This essay focuses on the Erie Canal. Now that you have read a little bit about the Erie Canal, try to imagine that you live in the mid-1820s, along the canal route and it has just opened.
Firstly, Now that you have read a little bit about the Erie Canal,
Secondly, try to imagine that you live in the mid-1820s,
Thirdly, along the canal route and it has just open.
In addition, Would you be glad at this event, or not?
Further, What sorts of things would now change about your life?
The Erie Canal in New York is part of the east–west, cross-state route of the New York State Canal System (formerly known as the New York State Barge Canal). It was built to create a navigable water route from New York City and the Atlantic Ocean to the Great Lakes, originally stretching for 363 miles (584 km) from the Hudson River in Albany to Lake Erie in Buffalo.
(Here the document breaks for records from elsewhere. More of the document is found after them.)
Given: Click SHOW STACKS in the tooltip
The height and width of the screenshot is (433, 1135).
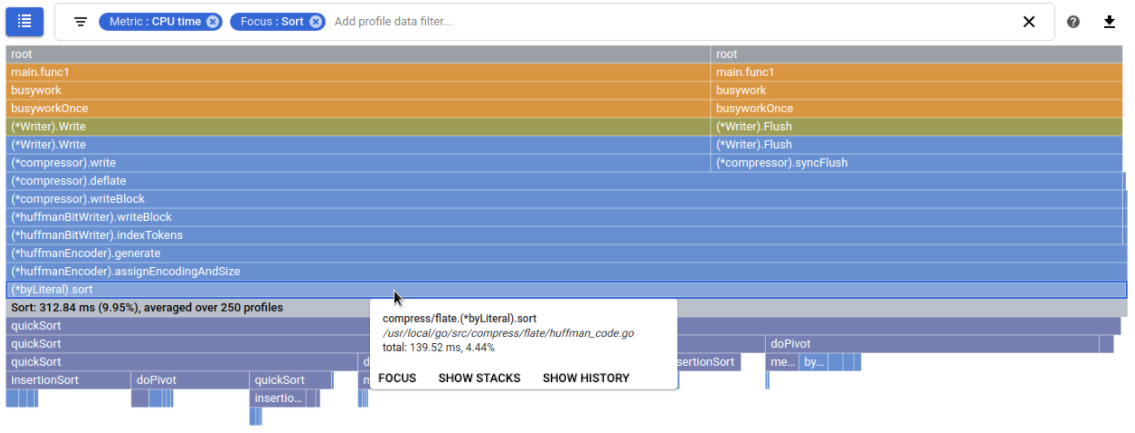Looking at the screenshot, I should click(x=479, y=378).
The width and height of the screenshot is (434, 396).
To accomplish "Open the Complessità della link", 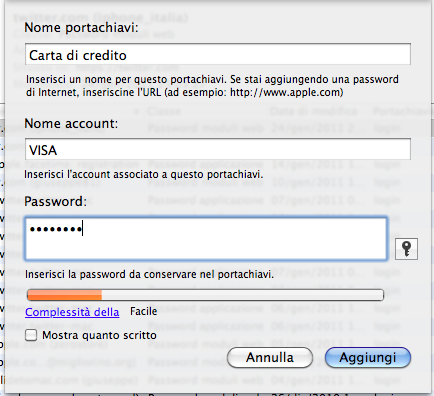I will pyautogui.click(x=72, y=312).
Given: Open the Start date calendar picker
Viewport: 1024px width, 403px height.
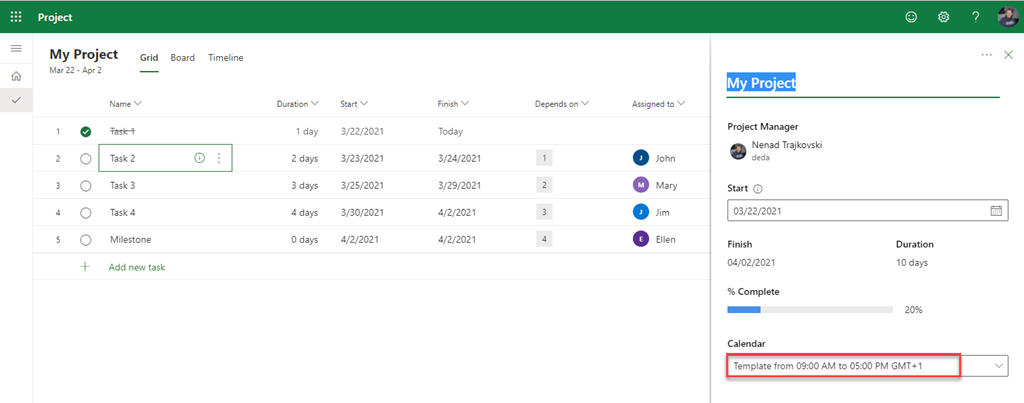Looking at the screenshot, I should [x=995, y=211].
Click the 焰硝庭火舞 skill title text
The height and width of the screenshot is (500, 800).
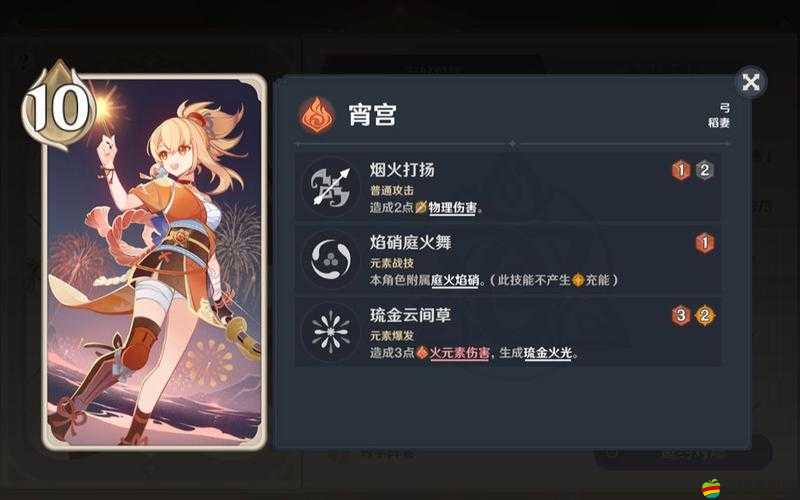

Completed in 1825, it was the second longest canal in the world (after the Grand Canal in China) and greatly enhanced the development and economy of the cities of New York, including Albany, Syracuse, Rochester, Buffalo, and New York City, as well as the United States. This was in part due to the new ease of transport of salt and other goods, and industries that developed around those.
The canal was first proposed in the 1780s, then re-proposed in 1807. A survey was authorized, funded, and executed in 1808. Proponents of the project gradually wore down opponents; its construction began in 1817, and it opened on October 26, 1825. The canal has 34 numbered locks starting with Black Rock Lock and ending downstream with the Troy Federal Lock. Both are owned by the federal government. It has an elevation difference of about 565 feet (172 m).